> [Required work]: Please write every entry out again, exactly as it reads below.

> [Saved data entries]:
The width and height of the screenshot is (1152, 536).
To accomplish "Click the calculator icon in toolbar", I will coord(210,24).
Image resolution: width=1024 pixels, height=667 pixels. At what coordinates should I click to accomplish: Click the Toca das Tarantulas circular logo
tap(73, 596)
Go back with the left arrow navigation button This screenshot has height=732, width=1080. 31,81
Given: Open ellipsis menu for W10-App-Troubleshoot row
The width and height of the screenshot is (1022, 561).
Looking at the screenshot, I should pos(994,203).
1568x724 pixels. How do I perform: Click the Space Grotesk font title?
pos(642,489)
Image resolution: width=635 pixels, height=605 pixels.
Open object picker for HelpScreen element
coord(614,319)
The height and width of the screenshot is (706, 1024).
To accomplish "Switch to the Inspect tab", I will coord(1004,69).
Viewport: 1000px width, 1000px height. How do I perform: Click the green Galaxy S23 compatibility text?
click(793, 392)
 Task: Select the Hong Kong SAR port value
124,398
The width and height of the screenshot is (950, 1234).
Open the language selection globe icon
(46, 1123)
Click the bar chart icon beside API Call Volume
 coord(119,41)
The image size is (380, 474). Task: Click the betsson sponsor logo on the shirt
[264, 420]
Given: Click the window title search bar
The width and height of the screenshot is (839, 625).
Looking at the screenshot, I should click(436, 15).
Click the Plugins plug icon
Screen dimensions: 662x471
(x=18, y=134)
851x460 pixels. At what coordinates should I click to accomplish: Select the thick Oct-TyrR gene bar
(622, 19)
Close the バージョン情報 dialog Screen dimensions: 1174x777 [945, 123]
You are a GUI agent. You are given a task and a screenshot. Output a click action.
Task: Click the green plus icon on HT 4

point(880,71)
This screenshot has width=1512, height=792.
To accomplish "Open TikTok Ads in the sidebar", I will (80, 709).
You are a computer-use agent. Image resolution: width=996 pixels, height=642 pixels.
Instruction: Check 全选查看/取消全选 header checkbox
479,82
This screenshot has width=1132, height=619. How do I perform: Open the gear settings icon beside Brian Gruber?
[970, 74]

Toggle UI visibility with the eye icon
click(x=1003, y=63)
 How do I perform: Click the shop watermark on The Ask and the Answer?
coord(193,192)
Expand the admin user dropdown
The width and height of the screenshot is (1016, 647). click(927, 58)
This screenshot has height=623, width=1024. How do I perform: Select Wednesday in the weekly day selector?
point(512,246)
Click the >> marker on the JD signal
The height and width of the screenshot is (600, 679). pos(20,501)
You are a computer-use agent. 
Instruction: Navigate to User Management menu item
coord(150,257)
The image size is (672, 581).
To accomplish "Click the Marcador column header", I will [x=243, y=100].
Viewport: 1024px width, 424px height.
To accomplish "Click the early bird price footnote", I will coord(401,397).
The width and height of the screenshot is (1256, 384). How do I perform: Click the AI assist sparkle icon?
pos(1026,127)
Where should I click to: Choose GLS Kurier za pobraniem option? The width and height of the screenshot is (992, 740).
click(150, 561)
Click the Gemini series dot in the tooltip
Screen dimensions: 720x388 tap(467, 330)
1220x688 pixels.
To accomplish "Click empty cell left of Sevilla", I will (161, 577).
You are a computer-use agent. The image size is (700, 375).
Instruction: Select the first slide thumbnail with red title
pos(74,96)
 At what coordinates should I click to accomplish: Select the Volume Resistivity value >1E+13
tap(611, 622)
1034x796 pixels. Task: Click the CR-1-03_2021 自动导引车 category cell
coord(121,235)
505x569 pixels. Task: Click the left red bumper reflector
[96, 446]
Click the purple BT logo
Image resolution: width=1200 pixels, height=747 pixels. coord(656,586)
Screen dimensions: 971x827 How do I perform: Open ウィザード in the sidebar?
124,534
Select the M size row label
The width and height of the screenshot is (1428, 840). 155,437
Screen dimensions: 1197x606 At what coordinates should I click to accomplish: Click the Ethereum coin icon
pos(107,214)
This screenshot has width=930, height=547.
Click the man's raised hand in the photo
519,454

> [Written solution]:
The width and height of the screenshot is (1152, 536).
To accomplish "Click the calculator icon in toolbar", I will coord(210,24).
Image resolution: width=1024 pixels, height=667 pixels. At what coordinates should I click to accomplish: Click the Toca das Tarantulas circular logo
tap(73, 596)
Go back with the left arrow navigation button This screenshot has height=732, width=1080. 31,81
Given: Open ellipsis menu for W10-App-Troubleshoot row
The width and height of the screenshot is (1022, 561).
Looking at the screenshot, I should pos(994,203).
1568x724 pixels. How do I perform: Click the Space Grotesk font title?
pos(642,489)
Image resolution: width=635 pixels, height=605 pixels.
Open object picker for HelpScreen element
coord(614,319)
The height and width of the screenshot is (706, 1024).
To accomplish "Switch to the Inspect tab", I will coord(1004,69).
Viewport: 1000px width, 1000px height. How do I perform: Click the green Galaxy S23 compatibility text?
click(793, 392)
 Task: Select the Hong Kong SAR port value
124,398
The width and height of the screenshot is (950, 1234).
Open the language selection globe icon
(46, 1123)
Click the bar chart icon beside API Call Volume
 coord(119,41)
The image size is (380, 474). Task: Click the betsson sponsor logo on the shirt
[264, 420]
Given: Click the window title search bar
The width and height of the screenshot is (839, 625).
Looking at the screenshot, I should click(436, 15).
Click the Plugins plug icon
Screen dimensions: 662x471
(x=18, y=134)
851x460 pixels. At what coordinates should I click to accomplish: Select the thick Oct-TyrR gene bar
(622, 19)
Close the バージョン情報 dialog Screen dimensions: 1174x777 [945, 123]
You are a GUI agent. You are given a task and a screenshot. Output a click action.
Task: Click the green plus icon on HT 4

point(880,71)
This screenshot has width=1512, height=792.
To accomplish "Open TikTok Ads in the sidebar", I will (80, 709).
You are a computer-use agent. Image resolution: width=996 pixels, height=642 pixels.
Instruction: Check 全选查看/取消全选 header checkbox
479,82
This screenshot has width=1132, height=619. How do I perform: Open the gear settings icon beside Brian Gruber?
[970, 74]

Toggle UI visibility with the eye icon
click(x=1003, y=63)
 How do I perform: Click the shop watermark on The Ask and the Answer?
coord(193,192)
Expand the admin user dropdown
The width and height of the screenshot is (1016, 647). click(927, 58)
This screenshot has height=623, width=1024. How do I perform: Select Wednesday in the weekly day selector?
point(512,246)
Click the >> marker on the JD signal
The height and width of the screenshot is (600, 679). pos(20,501)
You are a computer-use agent. 
Instruction: Navigate to User Management menu item
coord(150,257)
The image size is (672, 581).
To accomplish "Click the Marcador column header", I will [x=243, y=100].
Viewport: 1024px width, 424px height.
To accomplish "Click the early bird price footnote", I will coord(401,397).
The width and height of the screenshot is (1256, 384). How do I perform: Click the AI assist sparkle icon?
pos(1026,127)
Where should I click to: Choose GLS Kurier za pobraniem option? The width and height of the screenshot is (992, 740).
click(150, 561)
Click the Gemini series dot in the tooltip
Screen dimensions: 720x388 tap(467, 330)
1220x688 pixels.
To accomplish "Click empty cell left of Sevilla", I will (161, 577).
You are a computer-use agent. The image size is (700, 375).
Instruction: Select the first slide thumbnail with red title
pos(74,96)
 At what coordinates should I click to accomplish: Select the Volume Resistivity value >1E+13
tap(611, 622)
1034x796 pixels. Task: Click the CR-1-03_2021 自动导引车 category cell
coord(121,235)
505x569 pixels. Task: Click the left red bumper reflector
[96, 446]
Click the purple BT logo
Image resolution: width=1200 pixels, height=747 pixels. coord(656,586)
Screen dimensions: 971x827 How do I perform: Open ウィザード in the sidebar?
124,534
Select the M size row label
The width and height of the screenshot is (1428, 840). 155,437
Screen dimensions: 1197x606 At what coordinates should I click to accomplish: Click the Ethereum coin icon
pos(107,214)
This screenshot has width=930, height=547.
Click the man's raised hand in the photo
519,454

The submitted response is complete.